# WHAT IS NEEDED
Can you recast the lines below as a JSON list of strings, with one string per line and the blank lines dropped?
---- DATA PROVIDED
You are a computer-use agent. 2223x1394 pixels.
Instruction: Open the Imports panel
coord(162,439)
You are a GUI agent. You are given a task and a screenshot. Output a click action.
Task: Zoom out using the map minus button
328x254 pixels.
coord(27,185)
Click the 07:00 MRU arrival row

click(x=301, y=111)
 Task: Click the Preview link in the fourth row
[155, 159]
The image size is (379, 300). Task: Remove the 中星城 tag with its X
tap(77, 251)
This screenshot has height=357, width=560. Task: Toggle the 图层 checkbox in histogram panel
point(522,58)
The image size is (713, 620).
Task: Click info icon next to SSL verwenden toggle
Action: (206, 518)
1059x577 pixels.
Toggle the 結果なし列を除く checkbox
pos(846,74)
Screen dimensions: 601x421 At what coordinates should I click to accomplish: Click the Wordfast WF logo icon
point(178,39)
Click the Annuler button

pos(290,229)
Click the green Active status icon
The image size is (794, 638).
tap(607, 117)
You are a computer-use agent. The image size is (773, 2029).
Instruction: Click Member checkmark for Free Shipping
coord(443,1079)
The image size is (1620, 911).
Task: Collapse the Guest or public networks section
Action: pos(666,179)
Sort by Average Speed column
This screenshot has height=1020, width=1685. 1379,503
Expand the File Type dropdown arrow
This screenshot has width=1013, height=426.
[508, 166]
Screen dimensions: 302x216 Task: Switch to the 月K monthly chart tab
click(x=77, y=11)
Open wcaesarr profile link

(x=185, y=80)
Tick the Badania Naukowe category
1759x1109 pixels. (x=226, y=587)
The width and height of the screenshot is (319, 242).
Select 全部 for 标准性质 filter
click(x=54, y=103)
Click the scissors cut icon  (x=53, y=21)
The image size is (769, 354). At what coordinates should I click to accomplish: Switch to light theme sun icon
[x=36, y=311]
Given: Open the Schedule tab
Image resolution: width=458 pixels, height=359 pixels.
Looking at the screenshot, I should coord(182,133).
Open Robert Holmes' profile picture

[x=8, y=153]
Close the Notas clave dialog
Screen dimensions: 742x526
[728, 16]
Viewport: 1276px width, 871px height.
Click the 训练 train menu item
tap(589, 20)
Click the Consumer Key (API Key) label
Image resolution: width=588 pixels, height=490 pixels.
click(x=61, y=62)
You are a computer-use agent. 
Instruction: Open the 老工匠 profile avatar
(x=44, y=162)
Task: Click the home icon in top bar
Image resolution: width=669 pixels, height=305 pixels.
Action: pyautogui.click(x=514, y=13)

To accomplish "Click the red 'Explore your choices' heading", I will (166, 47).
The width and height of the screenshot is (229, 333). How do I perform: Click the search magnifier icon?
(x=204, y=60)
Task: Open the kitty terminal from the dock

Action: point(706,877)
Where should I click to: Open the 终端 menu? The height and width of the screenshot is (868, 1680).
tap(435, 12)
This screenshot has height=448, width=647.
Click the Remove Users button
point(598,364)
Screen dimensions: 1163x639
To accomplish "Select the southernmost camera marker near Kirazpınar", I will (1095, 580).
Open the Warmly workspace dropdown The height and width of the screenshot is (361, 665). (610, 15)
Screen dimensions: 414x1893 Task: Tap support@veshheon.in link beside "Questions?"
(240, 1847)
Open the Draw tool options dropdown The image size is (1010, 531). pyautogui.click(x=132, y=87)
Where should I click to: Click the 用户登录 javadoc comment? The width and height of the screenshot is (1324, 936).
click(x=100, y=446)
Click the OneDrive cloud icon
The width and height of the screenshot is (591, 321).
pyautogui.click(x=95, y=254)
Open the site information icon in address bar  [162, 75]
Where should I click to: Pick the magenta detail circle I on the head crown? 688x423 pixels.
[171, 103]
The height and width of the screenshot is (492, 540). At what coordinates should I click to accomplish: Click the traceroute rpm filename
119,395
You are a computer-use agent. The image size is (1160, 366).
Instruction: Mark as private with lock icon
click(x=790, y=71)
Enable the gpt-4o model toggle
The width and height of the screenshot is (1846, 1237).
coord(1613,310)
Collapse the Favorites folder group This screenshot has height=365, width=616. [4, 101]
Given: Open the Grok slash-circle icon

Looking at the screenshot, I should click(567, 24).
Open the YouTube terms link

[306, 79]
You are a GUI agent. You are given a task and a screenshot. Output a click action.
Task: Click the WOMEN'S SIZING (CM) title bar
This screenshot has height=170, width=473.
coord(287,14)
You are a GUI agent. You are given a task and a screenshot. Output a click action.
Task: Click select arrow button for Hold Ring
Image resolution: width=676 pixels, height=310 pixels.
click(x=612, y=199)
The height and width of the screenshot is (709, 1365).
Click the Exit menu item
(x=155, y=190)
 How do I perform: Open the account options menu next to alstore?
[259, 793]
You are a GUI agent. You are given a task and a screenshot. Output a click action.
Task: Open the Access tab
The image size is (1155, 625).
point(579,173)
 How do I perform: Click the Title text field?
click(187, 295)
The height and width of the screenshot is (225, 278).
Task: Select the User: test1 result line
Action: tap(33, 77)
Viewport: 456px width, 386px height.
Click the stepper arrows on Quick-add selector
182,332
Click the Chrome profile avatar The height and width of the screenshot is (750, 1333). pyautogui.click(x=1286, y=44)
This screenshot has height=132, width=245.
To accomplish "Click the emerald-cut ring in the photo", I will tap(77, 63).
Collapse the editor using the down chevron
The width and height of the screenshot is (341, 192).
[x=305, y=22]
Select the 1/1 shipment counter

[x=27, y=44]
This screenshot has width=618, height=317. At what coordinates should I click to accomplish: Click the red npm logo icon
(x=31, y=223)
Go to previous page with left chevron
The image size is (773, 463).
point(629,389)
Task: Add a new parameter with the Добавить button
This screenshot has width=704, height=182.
--------
# REPLY
[
  "You are a computer-use agent. 2223x1394 pixels.",
  "Instruction: Open the Imports panel",
  "coord(162,439)",
  "You are a GUI agent. You are given a task and a screenshot. Output a click action.",
  "Task: Zoom out using the map minus button",
  "328x254 pixels.",
  "coord(27,185)",
  "Click the 07:00 MRU arrival row",
  "click(x=301, y=111)",
  " Task: Click the Preview link in the fourth row",
  "[155, 159]",
  "The image size is (379, 300). Task: Remove the 中星城 tag with its X",
  "tap(77, 251)",
  "This screenshot has height=357, width=560. Task: Toggle the 图层 checkbox in histogram panel",
  "point(522,58)",
  "The image size is (713, 620).",
  "Task: Click info icon next to SSL verwenden toggle",
  "Action: (206, 518)",
  "1059x577 pixels.",
  "Toggle the 結果なし列を除く checkbox",
  "pos(846,74)",
  "Screen dimensions: 601x421 At what coordinates should I click to accomplish: Click the Wordfast WF logo icon",
  "point(178,39)",
  "Click the Annuler button",
  "pos(290,229)",
  "Click the green Active status icon",
  "The image size is (794, 638).",
  "tap(607, 117)",
  "You are a computer-use agent. The image size is (773, 2029).",
  "Instruction: Click Member checkmark for Free Shipping",
  "coord(443,1079)",
  "The image size is (1620, 911).",
  "Task: Collapse the Guest or public networks section",
  "Action: pos(666,179)",
  "Sort by Average Speed column",
  "This screenshot has height=1020, width=1685. 1379,503",
  "Expand the File Type dropdown arrow",
  "This screenshot has width=1013, height=426.",
  "[508, 166]",
  "Screen dimensions: 302x216 Task: Switch to the 月K monthly chart tab",
  "click(x=77, y=11)",
  "Open wcaesarr profile link",
  "(x=185, y=80)",
  "Tick the Badania Naukowe category",
  "1759x1109 pixels. (x=226, y=587)",
  "The width and height of the screenshot is (319, 242).",
  "Select 全部 for 标准性质 filter",
  "click(x=54, y=103)",
  "Click the scissors cut icon  (x=53, y=21)",
  "The image size is (769, 354). At what coordinates should I click to accomplish: Switch to light theme sun icon",
  "[x=36, y=311]",
  "Given: Open the Schedule tab",
  "Image resolution: width=458 pixels, height=359 pixels.",
  "Looking at the screenshot, I should coord(182,133).",
  "Open Robert Holmes' profile picture",
  "[x=8, y=153]",
  "Close the Notas clave dialog",
  "Screen dimensions: 742x526",
  "[728, 16]",
  "Viewport: 1276px width, 871px height.",
  "Click the 训练 train menu item",
  "tap(589, 20)",
  "Click the Consumer Key (API Key) label",
  "Image resolution: width=588 pixels, height=490 pixels.",
  "click(x=61, y=62)",
  "You are a computer-use agent. ",
  "Instruction: Open the 老工匠 profile avatar",
  "(x=44, y=162)",
  "Task: Click the home icon in top bar",
  "Image resolution: width=669 pixels, height=305 pixels.",
  "Action: pyautogui.click(x=514, y=13)",
  "To accomplish \"Click the red 'Explore your choices' heading\", I will (166, 47).",
  "The width and height of the screenshot is (229, 333). How do I perform: Click the search magnifier icon?",
  "(x=204, y=60)",
  "Task: Open the kitty terminal from the dock",
  "Action: point(706,877)",
  "Where should I click to: Open the 终端 menu? The height and width of the screenshot is (868, 1680).",
  "tap(435, 12)",
  "This screenshot has height=448, width=647.",
  "Click the Remove Users button",
  "point(598,364)",
  "Screen dimensions: 1163x639",
  "To accomplish \"Select the southernmost camera marker near Kirazpınar\", I will (1095, 580).",
  "Open the Warmly workspace dropdown The height and width of the screenshot is (361, 665). (610, 15)",
  "Screen dimensions: 414x1893 Task: Tap support@veshheon.in link beside \"Questions?\"",
  "(240, 1847)",
  "Open the Draw tool options dropdown The image size is (1010, 531). pyautogui.click(x=132, y=87)",
  "Where should I click to: Click the 用户登录 javadoc comment? The width and height of the screenshot is (1324, 936).",
  "click(x=100, y=446)",
  "Click the OneDrive cloud icon",
  "The width and height of the screenshot is (591, 321).",
  "pyautogui.click(x=95, y=254)",
  "Open the site information icon in address bar  [162, 75]",
  "Where should I click to: Pick the magenta detail circle I on the head crown? 688x423 pixels.",
  "[171, 103]",
  "The height and width of the screenshot is (492, 540). At what coordinates should I click to accomplish: Click the traceroute rpm filename",
  "119,395",
  "You are a computer-use agent. The image size is (1160, 366).",
  "Instruction: Mark as private with lock icon",
  "click(x=790, y=71)",
  "Enable the gpt-4o model toggle",
  "The width and height of the screenshot is (1846, 1237).",
  "coord(1613,310)",
  "Collapse the Favorites folder group This screenshot has height=365, width=616. [4, 101]",
  "Given: Open the Grok slash-circle icon",
  "Looking at the screenshot, I should click(567, 24).",
  "Open the YouTube terms link",
  "[306, 79]",
  "You are a GUI agent. You are given a task and a screenshot. Output a click action.",
  "Task: Click the WOMEN'S SIZING (CM) title bar",
  "This screenshot has height=170, width=473.",
  "coord(287,14)",
  "You are a GUI agent. You are given a task and a screenshot. Output a click action.",
  "Task: Click select arrow button for Hold Ring",
  "Image resolution: width=676 pixels, height=310 pixels.",
  "click(x=612, y=199)",
  "The height and width of the screenshot is (709, 1365).",
  "Click the Exit menu item",
  "(x=155, y=190)",
  " How do I perform: Open the account options menu next to alstore?",
  "[259, 793]",
  "You are a GUI agent. You are given a task and a screenshot. Output a click action.",
  "Task: Open the Access tab",
  "The image size is (1155, 625).",
  "point(579,173)",
  " How do I perform: Click the Title text field?",
  "click(187, 295)",
  "The height and width of the screenshot is (225, 278).",
  "Task: Select the User: test1 result line",
  "Action: tap(33, 77)",
  "Viewport: 456px width, 386px height.",
  "Click the stepper arrows on Quick-add selector",
  "182,332",
  "Click the Chrome profile avatar The height and width of the screenshot is (750, 1333). pyautogui.click(x=1286, y=44)",
  "This screenshot has height=132, width=245.",
  "To accomplish \"Click the emerald-cut ring in the photo\", I will tap(77, 63).",
  "Collapse the editor using the down chevron",
  "The width and height of the screenshot is (341, 192).",
  "[x=305, y=22]",
  "Select the 1/1 shipment counter",
  "[x=27, y=44]",
  "This screenshot has width=618, height=317. At what coordinates should I click to accomplish: Click the red npm logo icon",
  "(x=31, y=223)",
  "Go to previous page with left chevron",
  "The image size is (773, 463).",
  "point(629,389)",
  "Task: Add a new parameter with the Добавить button",
  "This screenshot has width=704, height=182."
]